Background We aimed to detect the cardiac dysfunction in the early myocardial hypertrophy rat model by layered strain and to evaluate the effect of berberine on the left ventricular systolic function of myocardial hypertrophy rats. Methods 80 healthy SD rats were randomly divided into 4 groups. The last three groups(ISO group) were injected with isoproterenol intraperitoneally to establish a model of myocardial hypertrophy;After successful modeling, group A and group B were given berberine hydrochloride intragastric administration (5mg/kg; 10mg/kg), and group C was given the same amount of normal saline by intragastric administration. The left ventricular systolic function was performed at the end of each trial using the layered strain technique. The myocardial tissue of rats was taken for pathological examination, and Masson trichrome staining and hematoxylin-eosin staining were performed. The myocardial interstitial fibrosis was evaluated and the correlation analysis was performed. Results The GCS, GSCendo and GSCmid of the ISO group were lower than those of the control group, and the difference was statistically significant (− 20.46% −29.57% −19.39% vs. −15.71% −20.11% −15.35%; P < 0.05).
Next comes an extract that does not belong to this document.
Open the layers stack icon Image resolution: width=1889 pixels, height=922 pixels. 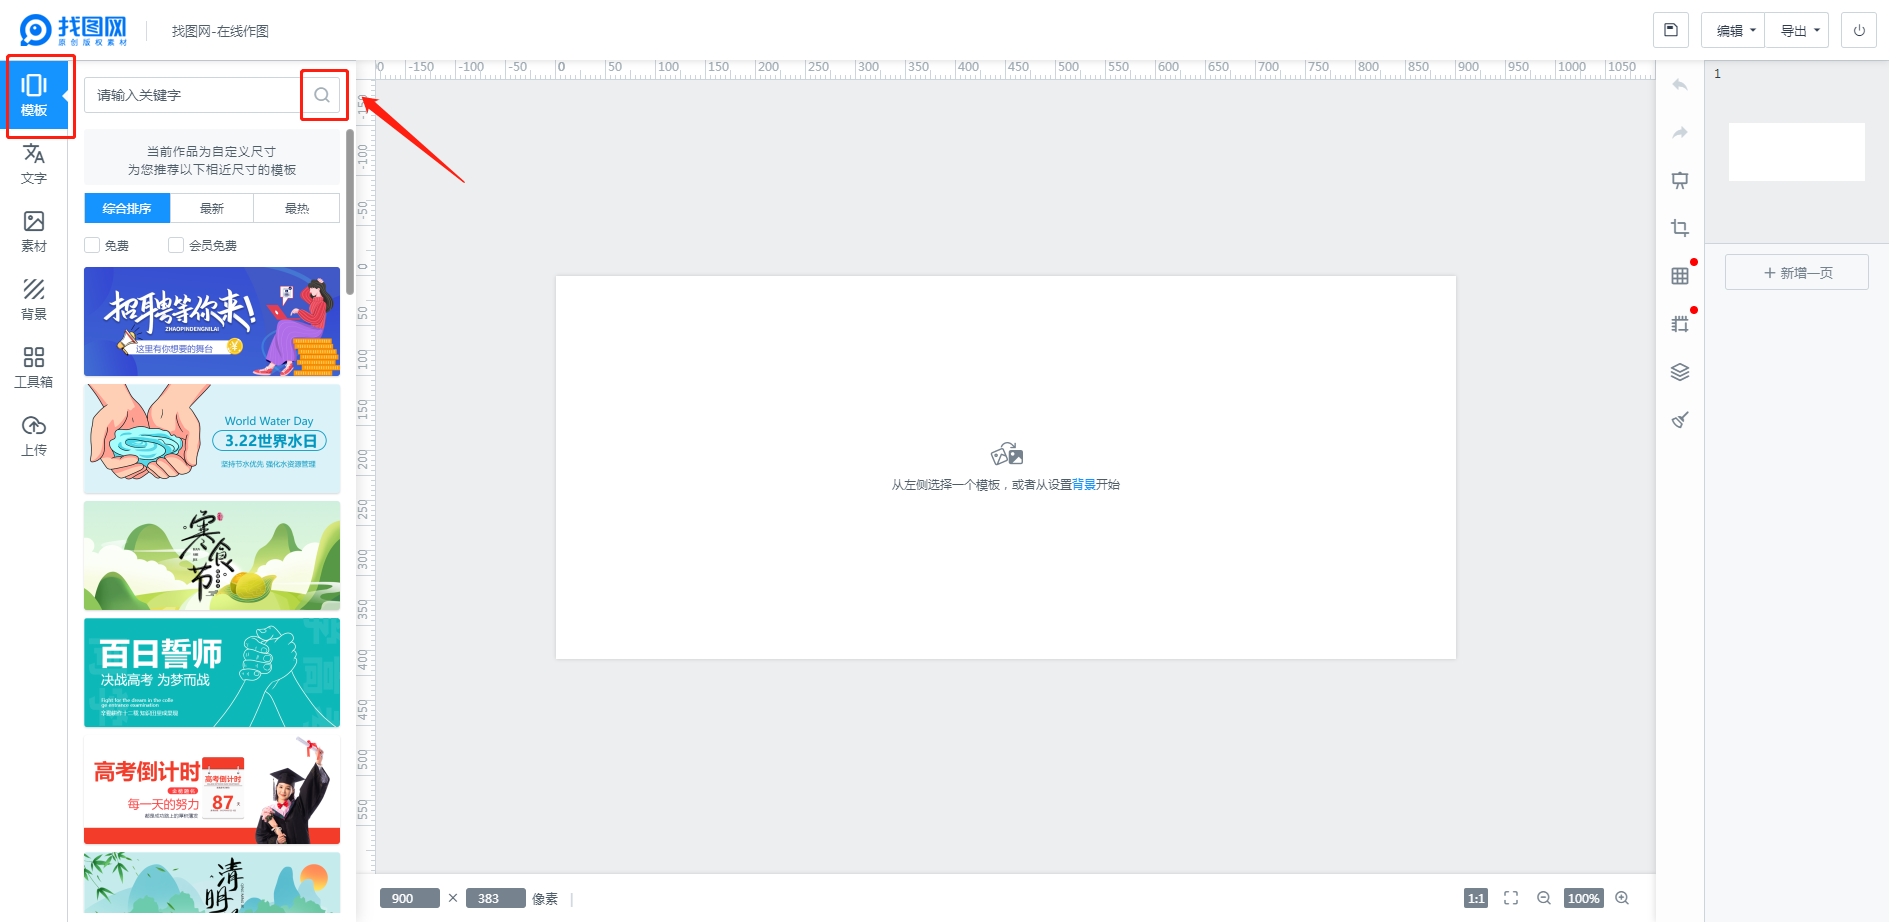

After berberine treatment, the GSCendo in group A (5mg/kg) and group B (10mg/kg) was higher than that in group C (− 24.49% vs.−26.87% vs.−20.09%; P < 0.001); The improvement in group B was more significant (− 24.49% vs.−26.87%; P < 0.001). Pathological results showed that, compared with the control group, fibrosis was significantly increased in the ISO group. After 7 days of berberine intragastric intervention, compared with group C without intervention, the fibrosis deposition in group A and B was reduced, and the fibrosis deposition in group B was more obvious. Spearman rank correlation analysis showed that Gscendo was positively correlated with the percentage of myocardial interstitial fiber deposition. Conclusion Persistent cardiac hypertrophy leads to marked myocardial fibrosis and necrosis. Berberine can inhibit the progression of myocardial fibrosis after the formation of cardiac hypertrophy. The stratified strain technique can identify early myocardial systolic dysfunction in patients with cardiac hypertrophy and evaluate the efficacy of short-term drug intervention, which is expected to be a new method for clinical quantitative evaluation of left ventricular systolic dysfunction.